Zionism: More than just a Jewish State

I was recently present at a panel discussion on the subject of religious pluralism in Israel. Two members of the Knesset addressed the audience.  MK Yithak “Buji” Herzog (Labor) articulated a clear position for the State of Israel that put religious pluralism front and center.  He posited that no single group holds a monopoly on Jewish tradition and on truth.
Minister Miki Eitan (Likud) also articulated a position. Sadly, his approach was that Israel, as both a Jewish and a democratic state, must preserve THE true religious traditions.  His mistake was in thinking that the Orthodoxy he votes to fund (while denying funding to the non-Orthodox streams) holds some sort of monopoly on truth.
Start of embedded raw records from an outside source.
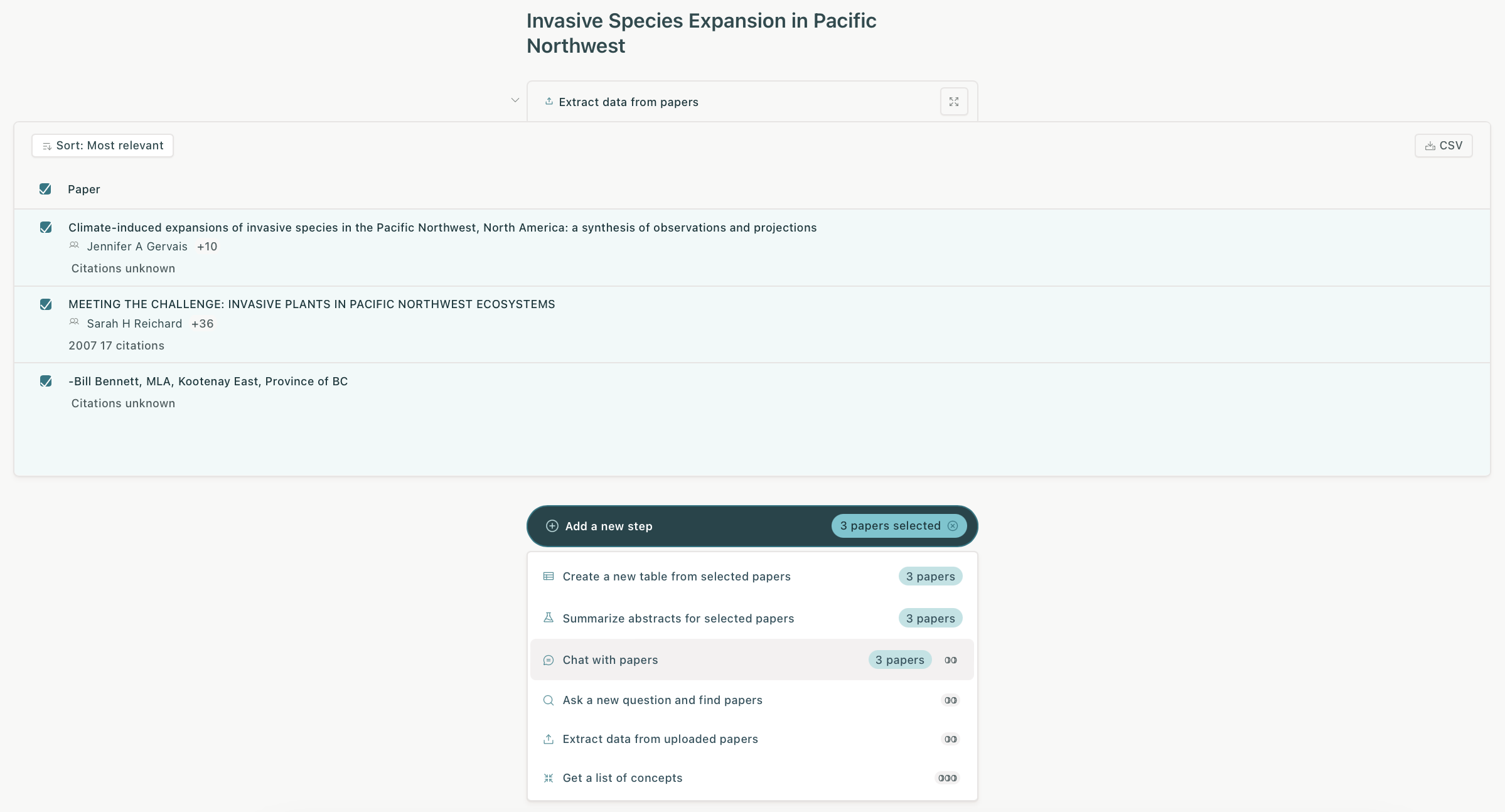Open the Sort: Most relevant dropdown

(102, 146)
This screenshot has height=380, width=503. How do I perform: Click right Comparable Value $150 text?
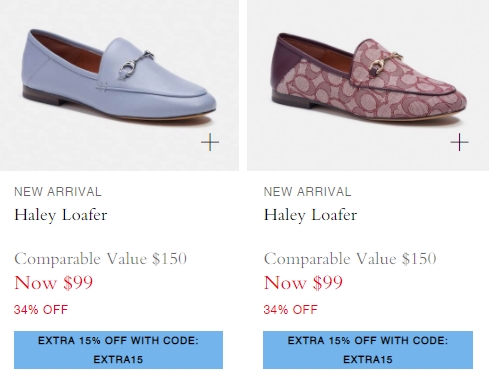coord(350,259)
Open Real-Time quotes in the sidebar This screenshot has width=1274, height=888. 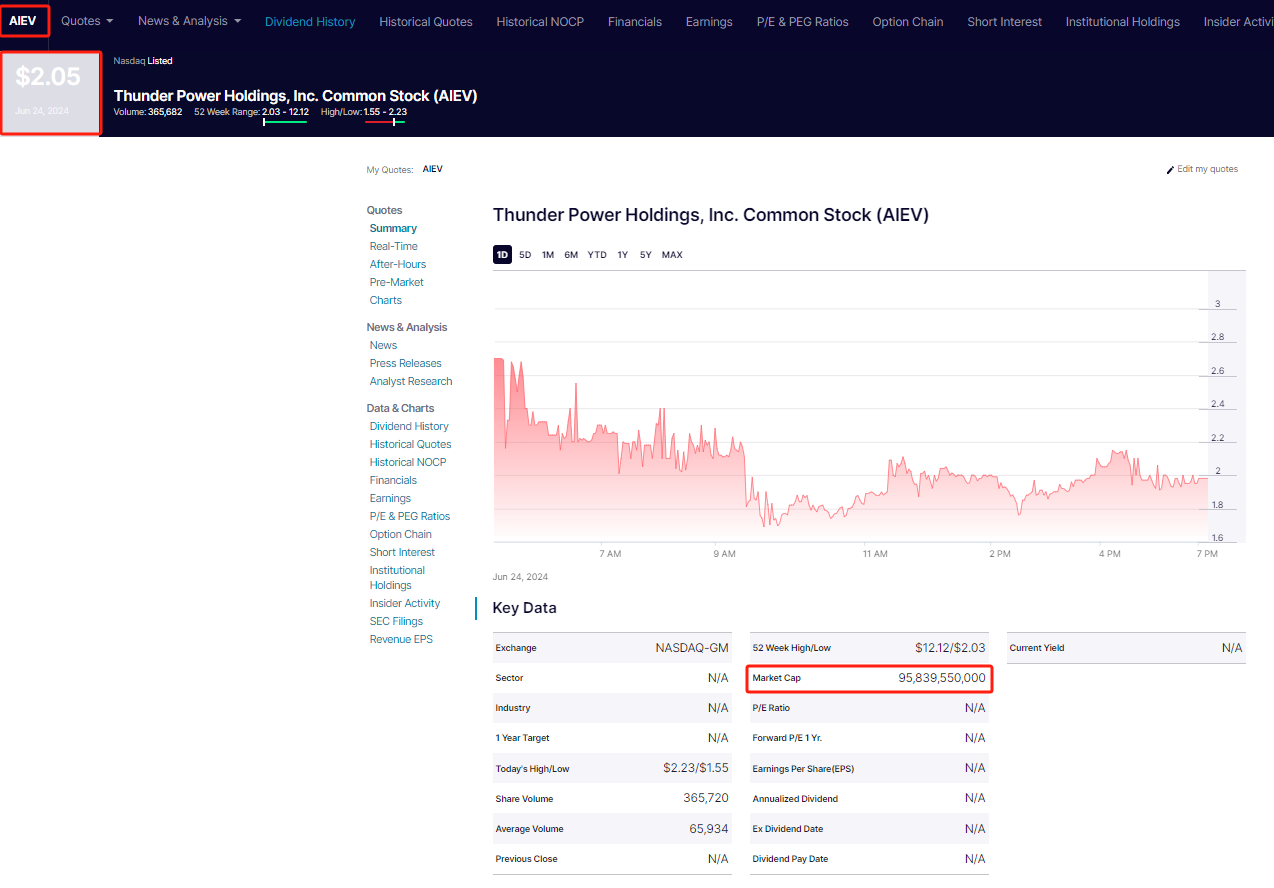pos(393,246)
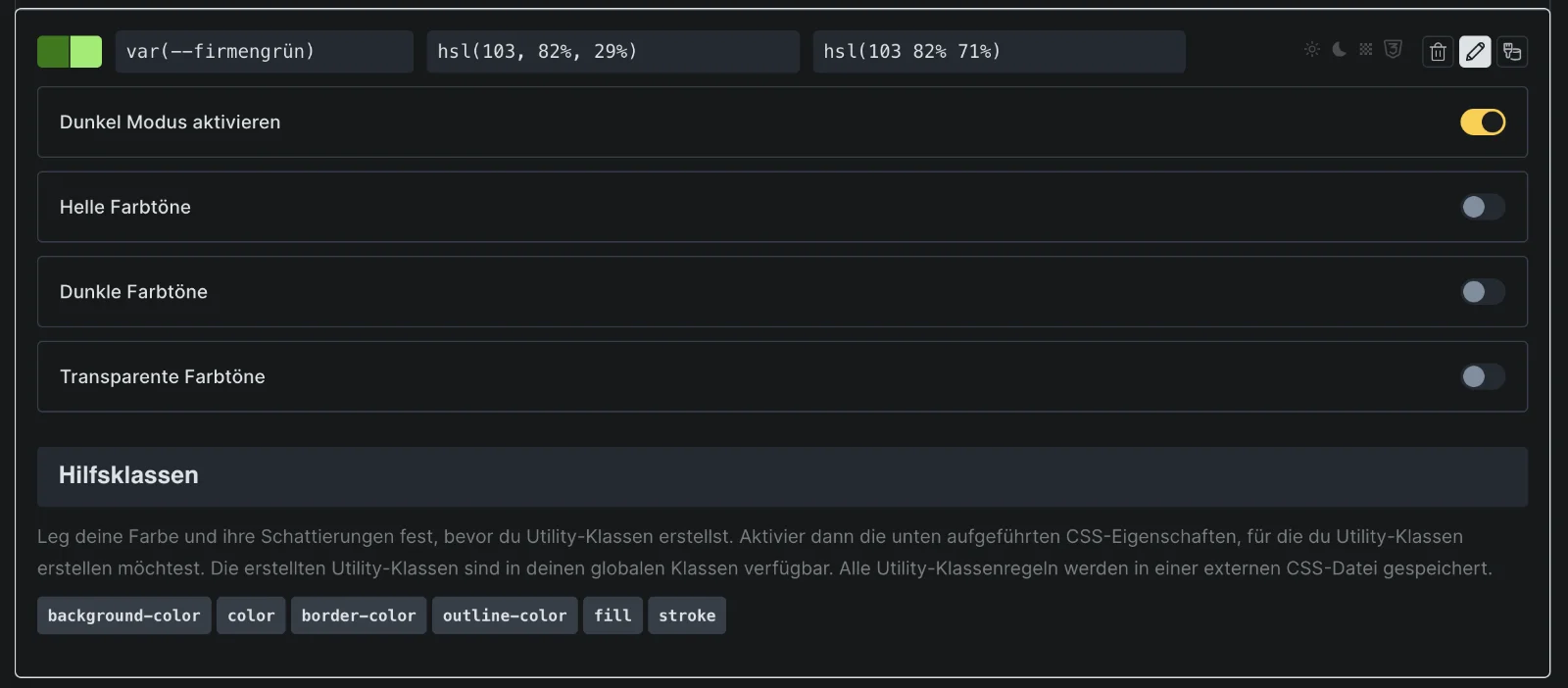The height and width of the screenshot is (688, 1568).
Task: Activate the outline-color property tag
Action: (505, 615)
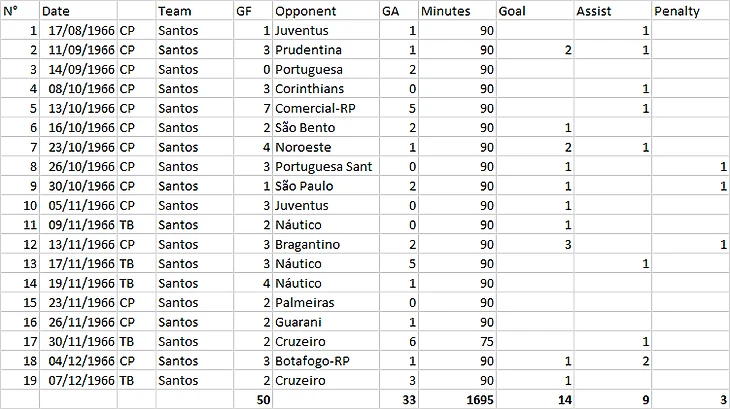The width and height of the screenshot is (730, 409).
Task: Click the 75 minutes cell
Action: 457,341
His parochial views are an anathema to Israel and a distortion of Judaism. They uphold prejudice against women and fail to make room for a revitalization of Judaism in our homeland.
Rav Avraham Yitzchak HaCohen Kook, the great Zionist thinker, wrote “The old shall be renewed and the new shall be sanctified.”  Rav Kook understood that a room full of holy books from centuries gone by would not be enough to inspire the Jewish people in our new State.  He believed with a passion that innovation was a sacred obligation. The old must be revitalized and the new, he insisted, was to be seen as holy and sacred. This is a lesson lost on Minister Eitan and so many others who falsely view themselves as preservers of THE tradition.
As Israel celebrates Yom HaAtzmaut there is much reason to rejoice.  The Masorti Movement is a Religious Zionist Movement.   This too was lost on Minister Eitan who, as many Israelis do, confused the word “Dati” (religious) with the word “Orthodox.”  I am a Masorti rabbi. I am Dati.  I am a religious Zionist.  Indeed, the Masorti Movement is the sole religious stream that never had serious elements which questioned the legitimacy of Zionism.
Zionism does NOT mean occupying the maximum amount of territory possible.  It does not mean controlling the fate of another people.
It does mean the establishment of a Jewish homeland in Israel – but that is a necessary and insufficient understanding of its meaning. Herzl never saw the establishment of a Jewish homeland as the sole goal of Zionism.  Herzl understood, just as Rav Kook understood with regard to Jewish tradition, that Zionism is an ongoing process.  It demands a continuing commitment to the building of our vision for the Jewish State.  That vision entails a State that is deeply committed to providing a safe haven for its citizens and for all Jews. But it also must be a State that strives to be a beacon to others – a “Light unto the nations.”  It must strive for justice, tolerance, and for peace.”  
Herzl wrote, “It is true that we aspire to our ancient land. But what we want in that ancient land is a new blossoming of the Jewish spirit. "
As we celebrate our independence we remember those who perished to help achieve this dream. We do so on the day before Yom HaAtzmaut. We know that we cannot achieve our vision without pain and sacrifice.
Indeed the Masorti Movement in Israel exists to help build the very spirit about which Herzl spoke.  Israel is a county with a vital economy, wonderful universities, and a strong army. It has taken decades to achieve this.
Let us, the committed Zionists, fulfill the visions of both Herzl and Rav Kook.  Let us strive to renew and revitalize Judaism. Let us make it available to those who are searching to come home.  And let us do so in a democratic country that eschews the “tyranny of the minority” that Miki Eitan has embraced.
Herzl called Zionism “a moral, lawful, humanitarian movement.” Let us commit to keeping this vision ever vital.